News Release

On the rise

Kyle Ratner's innovative social psychology research has earned him Rising Star status from the Association for Psychological Science

Grant and Award Announcement

University of California - Santa Barbara

Kyle Ratner, University of California - Santa Barbara

image: This is Kyle Ratner. view more 

Credit: Sonia Fernandez

The Association for Psychological Science (APS) has named UC Santa Barbara's Kyle Ratner a 2015 Rising Star. The designation recognizes outstanding psychological scientists in the earliest stages of their post-Ph.D. research careers for innovative work that has already advanced the field and signals great potential for continued contributions.

"The APS Rising Stars reflect the best and the brightest in the psychological sciences," said Pierre Wiltzius, UCSB's Susan & Bruce Worster Dean of Science. "We are thrilled that Kyle has been recognized at this early stage in his career, and we know this is one of many accolades his innovative research will receive."

Ratner, a newly appointed assistant professor in UCSB's Department of Psychological & Brain Sciences, was selected for his work that melds psychological and neuroscience methods to study social perception and evaluation and their implications for intergroup relations and health.

"A lot of what I do examines how the groups that people belong to influence how they make sense of the world around them," said Ratner. "To study the effects of group memberships, a typical study in my lab will assign research participants to a novel group. We then measure how these participants respond to individuals in their newly assigned group and other groups. I have also studied the effects of established group distinctions, such as race, ethnicity, political party and sexual orientation."

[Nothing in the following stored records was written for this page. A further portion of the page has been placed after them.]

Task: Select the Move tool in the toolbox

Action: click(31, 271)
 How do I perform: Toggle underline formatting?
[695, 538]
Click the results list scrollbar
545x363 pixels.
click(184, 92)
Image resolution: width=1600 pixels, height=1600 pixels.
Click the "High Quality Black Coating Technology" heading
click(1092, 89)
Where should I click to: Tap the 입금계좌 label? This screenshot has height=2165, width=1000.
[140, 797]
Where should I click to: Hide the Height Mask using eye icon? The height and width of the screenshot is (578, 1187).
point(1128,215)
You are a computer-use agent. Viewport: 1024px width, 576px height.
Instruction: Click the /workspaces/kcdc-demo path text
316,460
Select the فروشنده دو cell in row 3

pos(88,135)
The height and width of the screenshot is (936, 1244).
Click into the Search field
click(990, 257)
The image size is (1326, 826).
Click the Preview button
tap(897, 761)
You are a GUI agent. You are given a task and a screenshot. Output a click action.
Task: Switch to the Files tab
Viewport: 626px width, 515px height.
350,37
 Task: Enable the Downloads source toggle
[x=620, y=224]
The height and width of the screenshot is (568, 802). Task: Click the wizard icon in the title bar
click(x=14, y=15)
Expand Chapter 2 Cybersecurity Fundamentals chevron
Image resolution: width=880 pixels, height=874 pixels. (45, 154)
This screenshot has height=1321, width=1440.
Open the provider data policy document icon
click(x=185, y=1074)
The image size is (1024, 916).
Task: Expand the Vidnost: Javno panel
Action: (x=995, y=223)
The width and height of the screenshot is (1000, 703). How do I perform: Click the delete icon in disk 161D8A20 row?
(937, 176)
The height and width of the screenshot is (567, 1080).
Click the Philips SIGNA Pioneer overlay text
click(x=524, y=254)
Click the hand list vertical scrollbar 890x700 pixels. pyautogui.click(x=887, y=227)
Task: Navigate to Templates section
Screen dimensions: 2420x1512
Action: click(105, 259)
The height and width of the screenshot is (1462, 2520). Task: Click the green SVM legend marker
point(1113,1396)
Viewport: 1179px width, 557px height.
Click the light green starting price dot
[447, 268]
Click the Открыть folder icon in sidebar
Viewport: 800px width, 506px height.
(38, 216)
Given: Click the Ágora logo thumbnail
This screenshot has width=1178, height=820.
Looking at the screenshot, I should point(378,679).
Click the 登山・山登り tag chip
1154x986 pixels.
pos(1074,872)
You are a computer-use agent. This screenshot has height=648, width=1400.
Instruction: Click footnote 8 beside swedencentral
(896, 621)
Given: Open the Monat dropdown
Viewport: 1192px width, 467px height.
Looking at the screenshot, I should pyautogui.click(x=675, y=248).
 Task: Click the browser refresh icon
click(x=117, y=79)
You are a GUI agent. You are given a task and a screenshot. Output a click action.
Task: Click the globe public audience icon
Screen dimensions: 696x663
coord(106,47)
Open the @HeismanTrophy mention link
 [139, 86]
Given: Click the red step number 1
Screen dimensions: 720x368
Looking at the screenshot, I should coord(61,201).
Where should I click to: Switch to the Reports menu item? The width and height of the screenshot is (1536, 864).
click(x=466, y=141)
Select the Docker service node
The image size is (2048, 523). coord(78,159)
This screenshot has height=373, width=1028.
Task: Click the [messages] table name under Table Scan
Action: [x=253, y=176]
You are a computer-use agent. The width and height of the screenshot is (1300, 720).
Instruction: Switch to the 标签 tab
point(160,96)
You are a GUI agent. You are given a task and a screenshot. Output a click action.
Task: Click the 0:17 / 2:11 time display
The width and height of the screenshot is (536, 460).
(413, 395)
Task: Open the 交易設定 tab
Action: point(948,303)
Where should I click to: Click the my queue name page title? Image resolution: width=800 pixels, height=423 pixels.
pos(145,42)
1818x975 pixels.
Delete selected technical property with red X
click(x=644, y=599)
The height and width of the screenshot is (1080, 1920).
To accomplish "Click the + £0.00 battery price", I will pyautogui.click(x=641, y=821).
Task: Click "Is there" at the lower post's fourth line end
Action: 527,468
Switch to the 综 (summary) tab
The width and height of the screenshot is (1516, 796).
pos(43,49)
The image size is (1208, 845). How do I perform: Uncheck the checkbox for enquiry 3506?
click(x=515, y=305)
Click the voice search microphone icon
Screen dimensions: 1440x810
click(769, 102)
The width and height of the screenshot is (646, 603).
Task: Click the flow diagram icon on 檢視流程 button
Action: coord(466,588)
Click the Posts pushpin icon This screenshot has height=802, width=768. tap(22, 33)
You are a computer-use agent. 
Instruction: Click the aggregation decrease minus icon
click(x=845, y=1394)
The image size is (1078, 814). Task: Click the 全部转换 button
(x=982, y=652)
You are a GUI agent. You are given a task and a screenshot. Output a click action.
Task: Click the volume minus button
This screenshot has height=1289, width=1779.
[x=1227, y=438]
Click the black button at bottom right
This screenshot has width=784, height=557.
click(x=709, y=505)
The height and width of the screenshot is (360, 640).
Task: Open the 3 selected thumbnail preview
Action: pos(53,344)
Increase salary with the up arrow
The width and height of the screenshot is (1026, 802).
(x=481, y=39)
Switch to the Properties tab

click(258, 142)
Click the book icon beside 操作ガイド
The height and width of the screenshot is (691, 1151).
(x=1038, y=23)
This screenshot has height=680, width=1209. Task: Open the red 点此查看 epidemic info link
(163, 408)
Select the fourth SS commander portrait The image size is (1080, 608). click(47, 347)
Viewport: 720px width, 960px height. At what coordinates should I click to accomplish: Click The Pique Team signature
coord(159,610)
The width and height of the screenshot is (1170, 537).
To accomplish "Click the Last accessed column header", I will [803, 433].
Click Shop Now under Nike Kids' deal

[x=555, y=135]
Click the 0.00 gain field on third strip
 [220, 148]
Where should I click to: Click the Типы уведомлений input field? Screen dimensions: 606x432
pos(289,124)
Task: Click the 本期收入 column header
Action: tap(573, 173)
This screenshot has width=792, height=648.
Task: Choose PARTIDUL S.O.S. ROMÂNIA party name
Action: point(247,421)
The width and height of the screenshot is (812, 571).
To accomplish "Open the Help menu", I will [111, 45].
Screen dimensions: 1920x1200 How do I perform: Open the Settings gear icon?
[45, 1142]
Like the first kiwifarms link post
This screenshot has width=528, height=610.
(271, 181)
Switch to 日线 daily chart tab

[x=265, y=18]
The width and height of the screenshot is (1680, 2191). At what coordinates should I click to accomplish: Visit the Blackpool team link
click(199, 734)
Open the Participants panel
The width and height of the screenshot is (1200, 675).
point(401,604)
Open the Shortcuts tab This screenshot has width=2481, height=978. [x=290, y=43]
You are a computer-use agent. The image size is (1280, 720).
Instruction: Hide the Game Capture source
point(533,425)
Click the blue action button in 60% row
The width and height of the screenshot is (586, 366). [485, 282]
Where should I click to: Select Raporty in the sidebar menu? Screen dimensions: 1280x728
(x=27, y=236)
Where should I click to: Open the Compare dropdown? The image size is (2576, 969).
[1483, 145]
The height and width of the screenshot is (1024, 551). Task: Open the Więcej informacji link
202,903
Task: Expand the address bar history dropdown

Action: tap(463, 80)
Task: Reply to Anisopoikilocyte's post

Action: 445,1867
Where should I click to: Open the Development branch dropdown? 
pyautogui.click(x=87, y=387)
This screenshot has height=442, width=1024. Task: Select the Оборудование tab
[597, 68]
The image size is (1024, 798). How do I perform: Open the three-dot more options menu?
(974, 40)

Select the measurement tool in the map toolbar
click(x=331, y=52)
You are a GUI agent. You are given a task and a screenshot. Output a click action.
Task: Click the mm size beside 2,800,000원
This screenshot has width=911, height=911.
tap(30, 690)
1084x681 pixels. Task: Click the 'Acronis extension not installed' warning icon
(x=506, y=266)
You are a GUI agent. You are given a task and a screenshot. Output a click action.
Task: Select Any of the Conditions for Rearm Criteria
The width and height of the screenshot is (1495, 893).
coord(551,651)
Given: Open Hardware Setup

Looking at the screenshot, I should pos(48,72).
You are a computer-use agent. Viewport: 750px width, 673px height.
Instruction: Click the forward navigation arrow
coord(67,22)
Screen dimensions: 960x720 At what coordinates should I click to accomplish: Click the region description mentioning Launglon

Ratner is particularly interested in determining how such group memberships affect visual perception and downstream cognitive and affective processes. For example, he has employed EEG, a technique for measuring brain responses, to better understand how people process the faces of ingroup and outgroup members. In other research, he has used fMRI, a specialized form of magnetic resonance imaging, to examine how people process skin color when it is incidental to a person's group membership.

Although much of Ratner's research examines how group memberships influence how people perceive others, he is also interested in how being perceived according to one's group influences mental and physical health. In one study, he explored how black and Latina women's perceptions of stigmatization related to a biomarker of physical health called interleukin 6.

Since joining the UCSB faculty in 2015, Ratner has received a National Science Foundation grant to study how the recent Supreme Court ruling on same-sex marriage affects the psychology and health of gay and lesbian individuals. This work is ongoing.

"I'm just getting started at UCSB, so there is a lot more I hope to investigate," Ratner said. "My graduate students and I are currently busy running several studies and an award like the Rising Star is validation that we are headed in the right direction."

Ratner wasn't the only person affiliated with UCSB to be named an APS Rising Star. Another was UCSB alumna Lisa Jaremka, now an assistant professor at the University of Delaware. Jaremka, who received her doctorate from UCSB in 2011, utilizes a social-psychological approach to understand negative social experiences and their effects on physiology and health.

Fabian Soto, once a Sage Junior Fellow at UCSB's Center for the Study of the Mind and a former member of the campus's Laboratory for Computational Cognitive Neuroscience, was also named a Rising Star. Soto, an assistant professor at Florida International University, studies the neural and computational mechanisms of learning and generalization that mediate object categorization and causal learning.